La promessa di Bozza è uno dei tanti
bluff che l’impresario nasconde continuando a rassicurare i lavoratori e
attenuando la loro ira elargendo metà della paga concessa dal nuovo
Governo, una sorta di prima forma di cassa-integrazione.
Il 31 luglio 1863 gli operai scendono
ad appena 458 mentre a salire è la tensione. Bozza da una parte
promette pagamenti che non rispetterà, dall’altra minaccia nuovi
licenziamenti che decreterà.
La provocazione supera il limite della pazienza e al primo pomeriggio del 6 agosto 1863, il Capo Contabile dell’opificio di Pietrarsa,
Sig.

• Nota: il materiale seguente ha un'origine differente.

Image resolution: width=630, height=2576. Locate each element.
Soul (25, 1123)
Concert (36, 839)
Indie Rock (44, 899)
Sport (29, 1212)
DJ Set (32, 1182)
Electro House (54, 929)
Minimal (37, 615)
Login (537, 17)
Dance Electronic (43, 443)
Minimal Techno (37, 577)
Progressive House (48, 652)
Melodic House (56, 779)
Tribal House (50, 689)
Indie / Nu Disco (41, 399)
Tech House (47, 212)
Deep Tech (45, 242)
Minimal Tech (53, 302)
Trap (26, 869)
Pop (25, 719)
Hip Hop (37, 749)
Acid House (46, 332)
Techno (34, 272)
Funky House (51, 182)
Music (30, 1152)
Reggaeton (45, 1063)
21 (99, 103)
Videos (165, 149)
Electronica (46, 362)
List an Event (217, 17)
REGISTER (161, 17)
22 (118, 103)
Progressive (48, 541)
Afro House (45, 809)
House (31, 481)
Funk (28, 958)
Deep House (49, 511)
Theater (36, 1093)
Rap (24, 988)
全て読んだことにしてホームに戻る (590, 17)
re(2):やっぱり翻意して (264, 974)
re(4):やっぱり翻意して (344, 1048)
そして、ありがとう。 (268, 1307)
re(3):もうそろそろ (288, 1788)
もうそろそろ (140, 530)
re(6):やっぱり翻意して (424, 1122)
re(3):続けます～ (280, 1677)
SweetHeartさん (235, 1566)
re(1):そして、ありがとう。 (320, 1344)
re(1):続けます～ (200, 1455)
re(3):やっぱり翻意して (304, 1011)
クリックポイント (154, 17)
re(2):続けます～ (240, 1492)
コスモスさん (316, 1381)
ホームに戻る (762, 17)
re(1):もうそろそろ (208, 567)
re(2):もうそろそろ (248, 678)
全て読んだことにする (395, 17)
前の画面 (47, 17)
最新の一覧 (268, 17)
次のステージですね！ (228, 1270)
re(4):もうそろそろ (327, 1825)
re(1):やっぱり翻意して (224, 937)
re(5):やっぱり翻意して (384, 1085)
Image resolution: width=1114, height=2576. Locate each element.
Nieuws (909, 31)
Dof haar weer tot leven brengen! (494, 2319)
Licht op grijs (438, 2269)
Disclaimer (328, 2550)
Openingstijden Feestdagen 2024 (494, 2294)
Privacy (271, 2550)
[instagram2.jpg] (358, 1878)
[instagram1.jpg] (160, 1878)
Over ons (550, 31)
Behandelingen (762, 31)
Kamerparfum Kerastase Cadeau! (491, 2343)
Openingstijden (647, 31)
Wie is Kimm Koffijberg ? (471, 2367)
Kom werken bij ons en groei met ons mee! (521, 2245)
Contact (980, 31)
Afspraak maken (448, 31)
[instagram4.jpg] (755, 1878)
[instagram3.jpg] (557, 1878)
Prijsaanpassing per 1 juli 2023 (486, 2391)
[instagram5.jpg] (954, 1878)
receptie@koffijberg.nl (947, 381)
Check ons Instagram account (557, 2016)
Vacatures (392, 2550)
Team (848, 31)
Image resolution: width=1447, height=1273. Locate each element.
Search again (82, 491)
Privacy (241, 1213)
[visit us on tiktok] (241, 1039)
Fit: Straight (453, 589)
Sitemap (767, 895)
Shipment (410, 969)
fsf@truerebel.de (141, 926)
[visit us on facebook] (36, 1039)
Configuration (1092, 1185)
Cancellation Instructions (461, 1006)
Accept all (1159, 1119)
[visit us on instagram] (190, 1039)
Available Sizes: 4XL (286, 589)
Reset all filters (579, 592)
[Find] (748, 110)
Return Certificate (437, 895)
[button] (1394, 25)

Zimmermann, chiede alla pubblica sicurezza sei uomini con
immediatezza perché gli operai che hanno chiesto un aumento di stipendio
incassano invece il licenziamento di altre 60 unità. Poi implora
addirittura l’intervento di un Battaglione di truppa regolare dopo che
gli operai si sono portati compatti nello spiazzo dell’opificio in
atteggiamento minaccioso.
Convergono la Guardia Nazionale Italiana, i Bersaglieri e i Carabinieri,
che circondano il nucleo industriale. Al cancello d’ingresso trovano
l’opposizione dei lavoratori e calano le baionette. Al segnale di trombe
al fuoco, sparano sulla folla, sui tanti feriti e sulle vittime. Le
forze dell'ordine parlano di sole due vittime e sei feriti trasportati
all’Ospedale. Ma i morti sono almeno quattro: Luigi Fabbricini, Aniello
Marino, Domenico Del Grosso e Aniello Olivieri. Sono questi i nomi
accertati dei primi martiri della storia operaia italiana.